Rationale looks for God through human provision. Intuition is dependent on the nature of who God is in relationship to our experience of heaven coming down. We can become so earthly minded that we have no encounter with heaven.

Warriors are people of encouragement. They have met the Lord in every circumstance of life, and it has become their tradition. Encounter, intuition and sovereignty are all linked together in a relationship that is full of love, laughter, and learning. This is the freedom of Christ. It is the Lord’s doing, and it is marvelous in our eyes.

Assignment – read 2 Chronicles 20; 5 – 12. Meditate on the prayer of Jehoshaphat. Explore his focus on the nature of God. What should your focus become for your own circumstances at this time? What confidence are you meant to experience in the Lord at the present moment? What does the father want to do against the enemy in your present situation? What provisions are yours? How is he asking that you stand before him in the current situation? Use the space provided to journal your responses.
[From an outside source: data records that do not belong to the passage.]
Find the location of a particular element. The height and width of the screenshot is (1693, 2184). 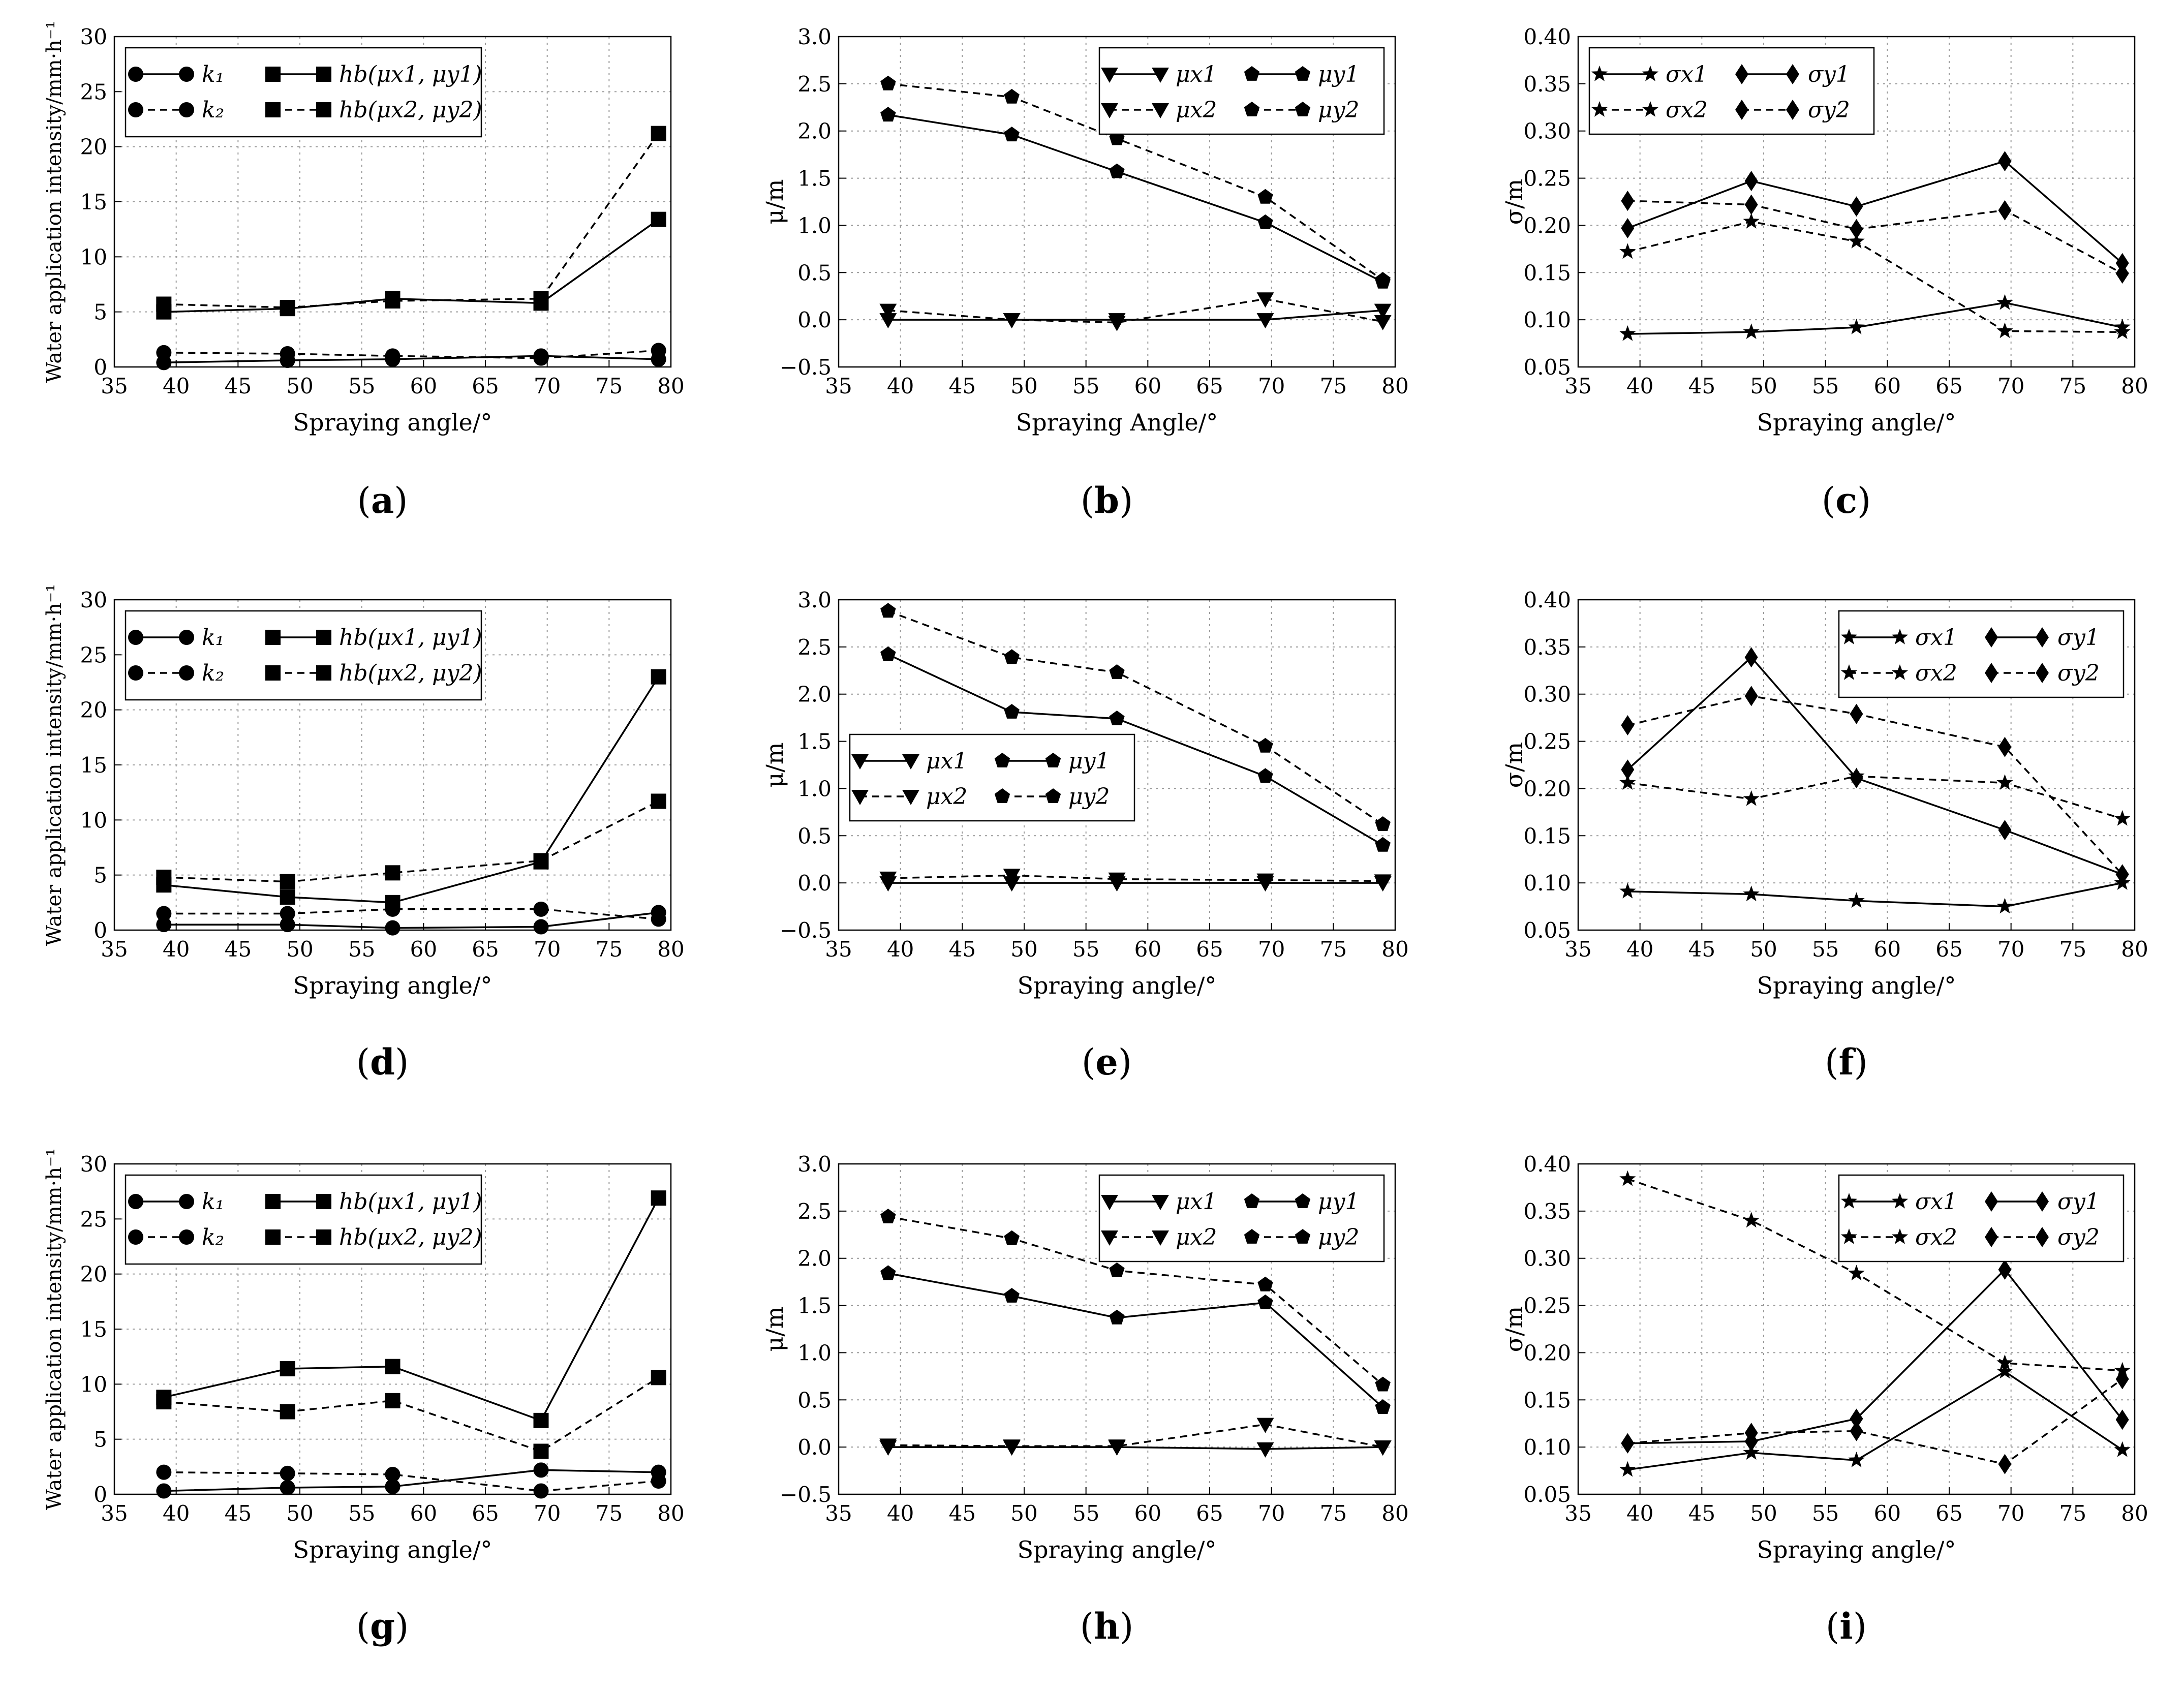

panel-label-c: (c) is located at coordinates (1846, 500).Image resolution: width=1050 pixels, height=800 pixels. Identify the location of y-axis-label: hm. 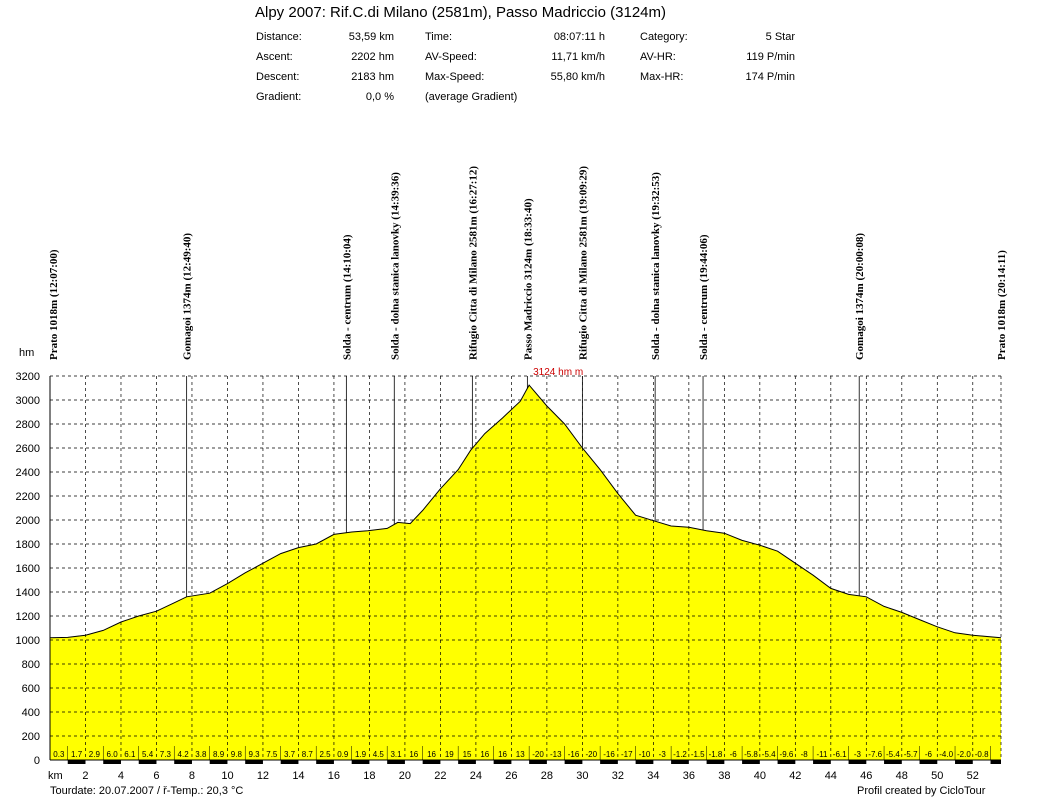
(26, 353).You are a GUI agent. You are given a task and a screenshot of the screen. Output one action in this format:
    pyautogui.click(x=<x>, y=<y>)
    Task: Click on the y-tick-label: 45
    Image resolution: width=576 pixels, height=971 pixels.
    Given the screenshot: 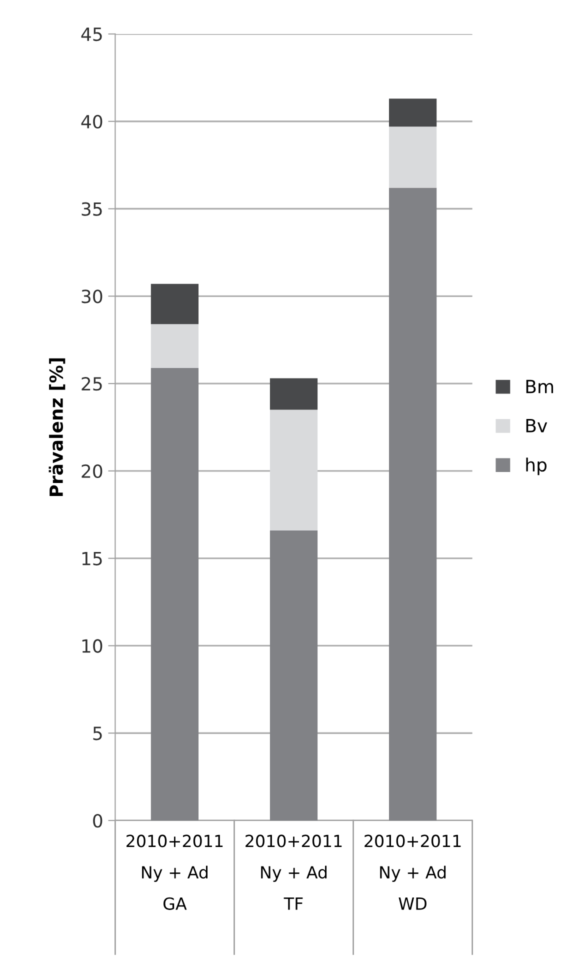 What is the action you would take?
    pyautogui.click(x=92, y=35)
    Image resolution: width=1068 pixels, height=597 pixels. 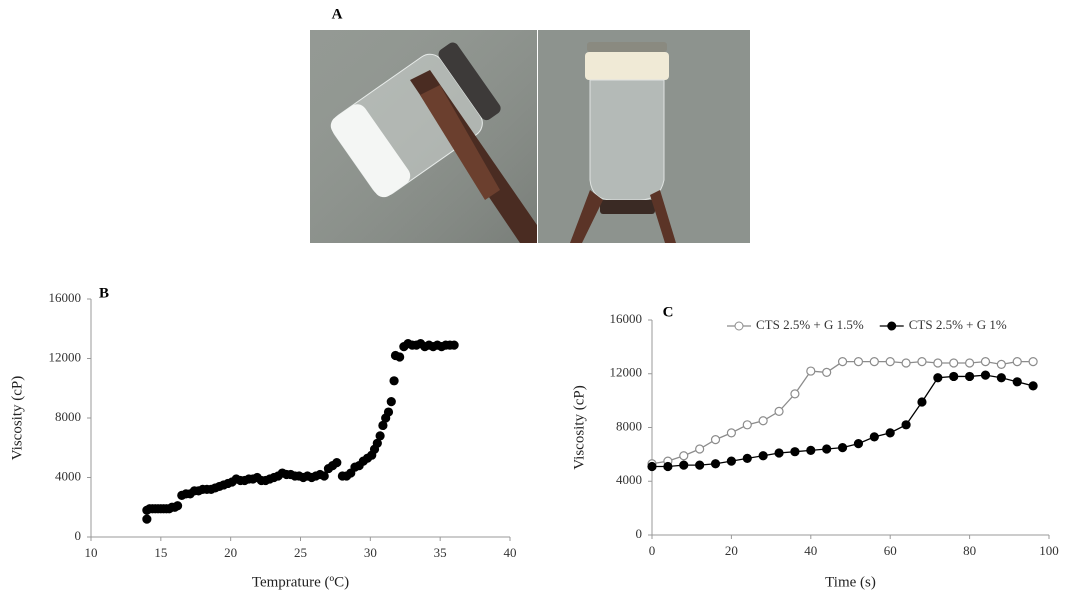 I want to click on x-tick-label: 80, so click(x=970, y=550).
Commission – read 2 Chronicles 20; 14 – 19. Meditate on the prophecy of Jahaziel. What is the word of the Lord for your present situation? What is the process, that series of steps, that you must take to experience an encounter with God’s majesty? What is the attitude and approach that the Lord wants you to develop into a place of instinctive and intuitive responsible for now and for the future? What will your response be to the move of God in terms of your joy and celebration as a lifestyle?